The commission subsequently fired the county stormwater education coordinator, the person who put on the educational events Solari referred to, and eliminated her position as a budget-cutting measure.
Vero Beach Mayor Pilar Turner has said the lagoon contributes $800 million annually to the county economy, and according to St. John’s River Water Management District the estuary provides a $3.7-billion annual economic benefit along its 150-mile length. Sport and commercial fishing, tourism and property values in The Moorings, Johns Island, Windsor and other communities along the waterway are dependent on a healthy lagoon.

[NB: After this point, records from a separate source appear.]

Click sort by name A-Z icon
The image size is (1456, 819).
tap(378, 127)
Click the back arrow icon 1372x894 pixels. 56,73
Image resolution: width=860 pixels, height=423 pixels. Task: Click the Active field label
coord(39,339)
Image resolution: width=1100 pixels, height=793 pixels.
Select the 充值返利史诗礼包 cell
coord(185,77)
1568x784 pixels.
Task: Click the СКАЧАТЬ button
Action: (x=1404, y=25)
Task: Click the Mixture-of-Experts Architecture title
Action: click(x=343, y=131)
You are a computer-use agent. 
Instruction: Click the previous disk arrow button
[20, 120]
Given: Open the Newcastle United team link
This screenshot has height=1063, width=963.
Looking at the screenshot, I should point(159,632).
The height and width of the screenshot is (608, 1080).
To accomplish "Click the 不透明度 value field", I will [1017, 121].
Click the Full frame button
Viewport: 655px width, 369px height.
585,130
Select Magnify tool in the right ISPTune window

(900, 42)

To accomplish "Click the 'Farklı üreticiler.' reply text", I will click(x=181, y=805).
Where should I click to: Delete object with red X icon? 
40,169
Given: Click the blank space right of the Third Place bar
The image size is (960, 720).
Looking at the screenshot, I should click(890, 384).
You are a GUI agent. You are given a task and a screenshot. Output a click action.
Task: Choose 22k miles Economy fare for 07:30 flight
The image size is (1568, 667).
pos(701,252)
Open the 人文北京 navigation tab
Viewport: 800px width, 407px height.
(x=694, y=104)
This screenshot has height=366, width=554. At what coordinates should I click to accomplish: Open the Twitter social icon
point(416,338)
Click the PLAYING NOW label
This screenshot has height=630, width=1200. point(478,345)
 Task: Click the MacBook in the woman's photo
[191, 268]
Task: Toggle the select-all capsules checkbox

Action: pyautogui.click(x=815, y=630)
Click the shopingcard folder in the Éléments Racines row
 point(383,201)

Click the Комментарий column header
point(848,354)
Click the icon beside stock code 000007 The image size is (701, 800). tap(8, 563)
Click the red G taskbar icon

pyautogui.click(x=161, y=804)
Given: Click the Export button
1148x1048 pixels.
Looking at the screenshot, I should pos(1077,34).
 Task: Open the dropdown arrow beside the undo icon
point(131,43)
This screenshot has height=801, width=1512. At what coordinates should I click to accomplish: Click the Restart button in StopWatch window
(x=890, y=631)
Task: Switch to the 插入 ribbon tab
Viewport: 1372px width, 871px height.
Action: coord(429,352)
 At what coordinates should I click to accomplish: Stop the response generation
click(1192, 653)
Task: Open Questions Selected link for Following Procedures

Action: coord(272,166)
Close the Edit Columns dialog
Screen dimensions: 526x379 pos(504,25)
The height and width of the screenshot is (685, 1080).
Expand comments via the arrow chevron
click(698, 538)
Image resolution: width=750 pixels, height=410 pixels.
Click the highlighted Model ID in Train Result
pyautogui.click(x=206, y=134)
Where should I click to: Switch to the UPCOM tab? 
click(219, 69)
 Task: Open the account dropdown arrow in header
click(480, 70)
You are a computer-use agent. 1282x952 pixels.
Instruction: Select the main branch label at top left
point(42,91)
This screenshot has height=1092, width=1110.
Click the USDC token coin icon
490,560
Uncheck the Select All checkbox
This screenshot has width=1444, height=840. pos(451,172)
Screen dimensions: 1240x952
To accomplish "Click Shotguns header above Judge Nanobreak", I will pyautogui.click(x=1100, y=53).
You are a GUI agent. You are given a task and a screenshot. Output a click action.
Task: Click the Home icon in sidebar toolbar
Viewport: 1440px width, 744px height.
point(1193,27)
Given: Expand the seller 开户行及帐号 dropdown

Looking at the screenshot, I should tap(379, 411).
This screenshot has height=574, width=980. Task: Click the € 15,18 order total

But commissioners decided the $60,000 annual cost of a stormwater education staff member to help protect that resource was not a good investment of taxpayer money.
“The commissioners talk the talk, but when it comes to really protecting the Lagoon – which is a much larger local and regional economic engine than Piper or Dodgertown or other projects they have spent millions of taxpayer dollars on – they don’t walk the walk,” said Vero Beach environmental consultant David Cox, Ph.D. when the education position was eliminated.
Now the commission is sending out a pamphlet experts say is faulty to fill the gap, but it may be too little, too late.
Since commissioners began to talk about the value of education as an environmental aid, during the period they refused to take action in the form of an ordinance and fired the stormwater education coordinator, sea grass has disappeared from the lagoon north of the 17th Street Bridge to beyond the county’s northern border.
Since sea grass is the foundation of the lagoon’s ecology, the loss threatens birdlife, bottlenose dolphins, manatees and green sea turtles, which mature in the estuary’s sheltered waters before braving the Atlantic.
Most resident game fish are already gone, according to lagoon scientists and longtime fishermen.
“We caught an abundance of fish last year in that area. You can’t catch a single fish there now, other than some migratory species like ladyfish and jack that are passing through,” says fishing guide Captain Paul Dritenbas, operator of Reel Life Charters, who has fished the lagoon for 55 years.
“This is a crisis,” says Grant Gilmore, Ph.D., senior scientist with Estuarine, Coastal and Ocean Science, Inc. “Everyone should be concerned.”
A massive effort is underway by area scientists and government agencies to determine the cause of the sea grass devastation. It seems unlikely fertilizer pollution is the only culprit – but the chemical runoff is not helping the situation and the county’s pamphlet is ill-designed to stop the suffocating flow of nutrients.
“The pamphlet the commissioners intend to distribute, produced by Scotts, Ohio Federation of Soil and Water Conservation Districts and the National Association of Conservation Districts, is general information for lawn care and does not appear specific to a region or state or include some very important guidelines,” says Falls.
“The Lagoon is dying and this commission refuses to address residential run off by passing a strong fertilizer ordinance,” says Baker. “Instead the sea grasses and the fishing industry are gone from most of the county’s lagoon.”